Paddenstoelen zoeken is een in Spanje zeer geliefde bezigheid. Zodra het weer herfst is, kun je overal waar natuur en bos is mensen met mandjes zien rondlopen. In Spanje zijn meer dan duizend verschillende soorten paddenstoelen te vinden waarvan een groot deel voor consumptie geschikt is. Bepaalde paddenstoelen zijn veel geld waard en men moet in sommige delen van het land zelfs vergunningen hebben om paddenstoelen te kunnen plukken. Er is zelfs een soort van paddenstoelen maffia waarbij er door de politie jacht wordt gemaakt op illegale plukkers die met de kilo’s paddenstoelen goed geld kunnen verdienen.

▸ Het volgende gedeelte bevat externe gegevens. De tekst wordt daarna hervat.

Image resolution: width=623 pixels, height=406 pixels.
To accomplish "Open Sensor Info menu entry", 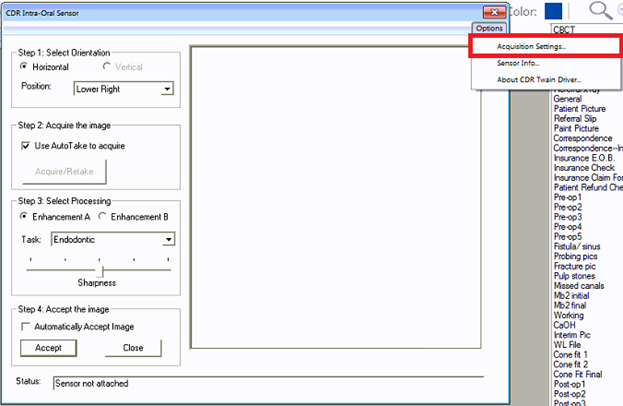I will [518, 63].
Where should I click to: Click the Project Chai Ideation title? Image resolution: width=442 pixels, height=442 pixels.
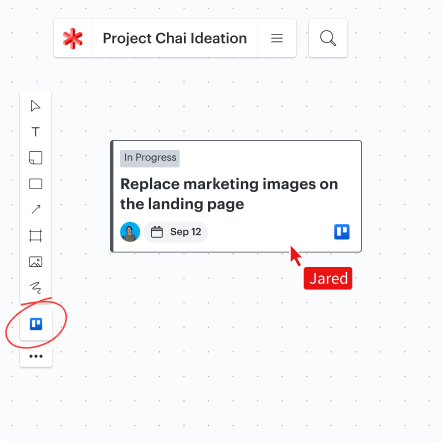(175, 38)
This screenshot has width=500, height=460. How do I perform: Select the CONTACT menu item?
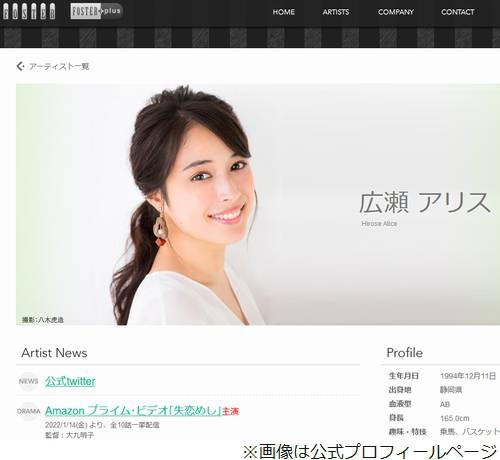coord(458,12)
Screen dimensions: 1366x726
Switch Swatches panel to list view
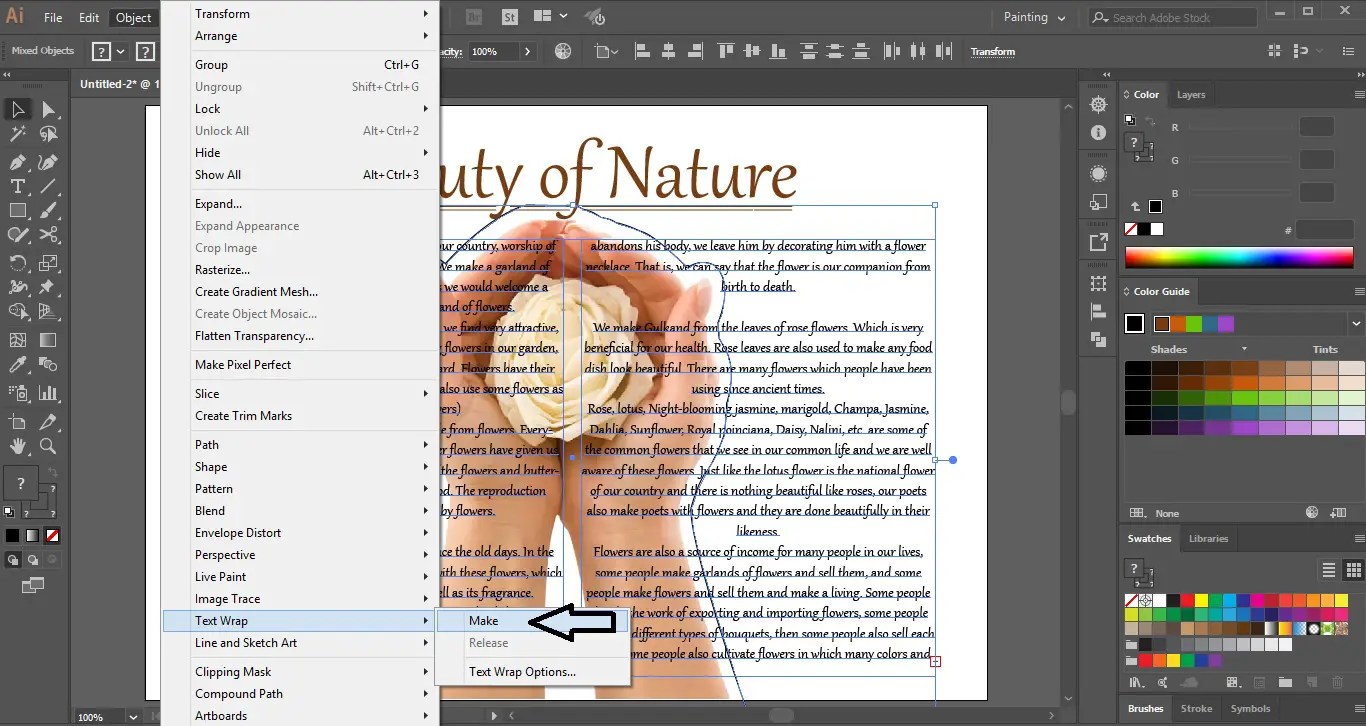coord(1328,570)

Een paddenstoel is eigenlijk slechts het zichtbare gedeelte van een zwam: het vruchtlichaam, dat zoals de naam al zegt, dient voor de voortplanting. Het ondergrondse gedeelte heet de zwamvlok of het mycelium. Om dat gedeelte, dat de eigenlijk plant is, niet te beschadigen en te voorkomen dat het sterft, dient bij het verzamelen van paddenstoelen ervoor gezorgd te worden dat slechts het zichtbare deel geplukt wordt.
Mandje
Het wordt altijd aangeraden met een mes het bos in te gaan. Het mandje, wat eerder al genoemd werd, zorgt ervoor dat de paddenstoelen hun sporen kunnen blijven uitzaaien, terwijl ze door het bos gedragen worden, zodat er ook het volgend jaar weer van alles gevonden kan worden. Gevonden paddenstoelen kunnen zelf bereid en gegeten worden, maar ook worden verkocht aan restaurants of boerencoöperaties en winkels.
Soorten
Er bestaan in Spanje ongeveer 1200 paddenstoelensoorten, waarvan er een klein honderdtal giftig is. Daarom is het altijd aan te raden om zich goed te laten voorlichten over de karakteristieken van verschillende paddenstoelen, vooral omdat enkele zeer goed eetbare paddenstoelen zeer veel lijken op hun uiterst dodelijke soortgenoten.
Populair in Spanje
Een zeer populaire paddenstoel in Spanje is de smakelijke russula (el níscalo), die zeer gemakkelijk te identificeren is met zijn roodoranje en afgeplatte hoed. Daarbij zijn de gelijkende soorten ook zeer goed van smaak. Ook de distelzwam (seta de cardo) is geliefd. Deze heeft zijn naam te danken aan de zg. akkerdistel, in wiens buurt hij altijd te vinden is. Hij is witgrijs van kleur en heeft geelroze lamellen. De wilde champignon (el champiñón silvestre) groeit in groepen op weidegronden. Tot slot, de morille (la colmenilla), lijkt op een bijenkorf en is een paddenstoel, die veelal in de lente aangetroffen wordt.